• [SUPPLIED MATERIAL]
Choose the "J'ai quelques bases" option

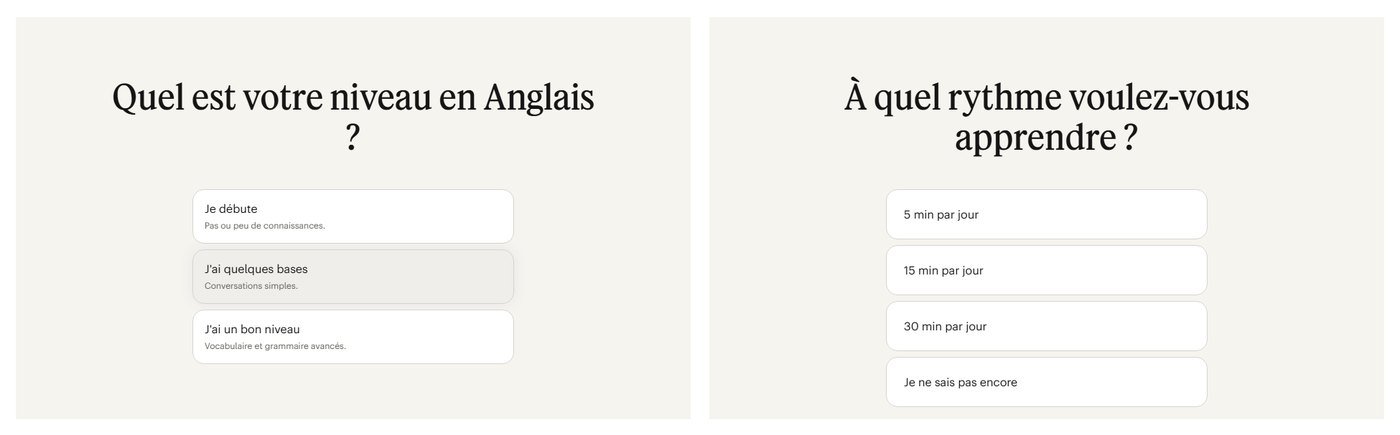(x=353, y=276)
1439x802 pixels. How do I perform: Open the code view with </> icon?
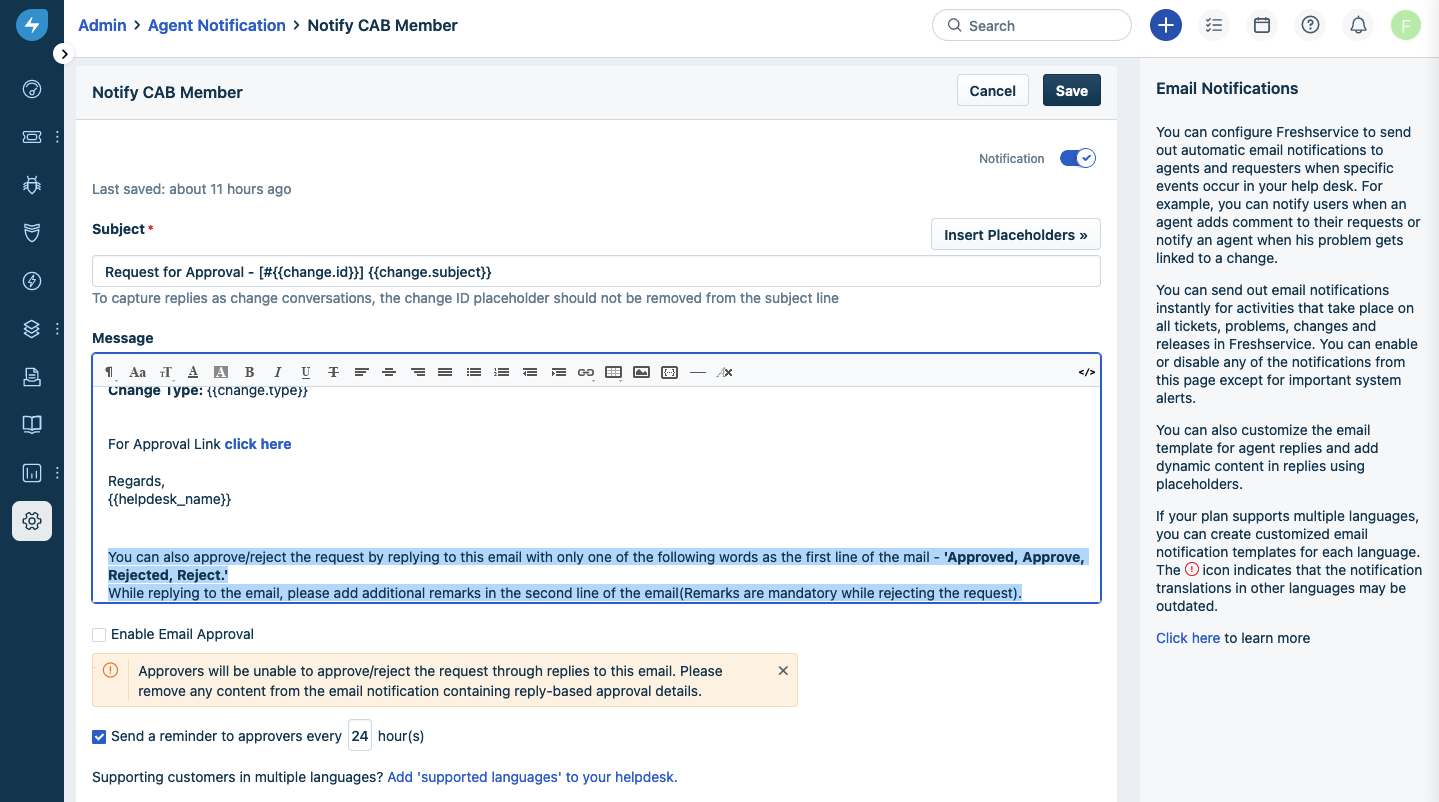click(x=1087, y=371)
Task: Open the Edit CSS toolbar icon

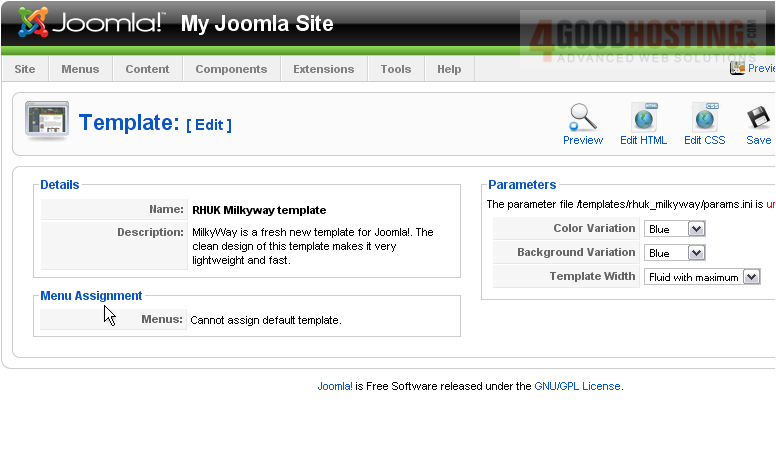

• [WORK TO COMPLETE] In the copy, include no pictures; everything else in the material should be written out exactly.

• [OUTPUT OF THE TASK]
Choose the "J'ai quelques bases" option

(x=353, y=276)
1439x802 pixels. How do I perform: Open the code view with </> icon?
click(x=1087, y=371)
Task: Open the Edit CSS toolbar icon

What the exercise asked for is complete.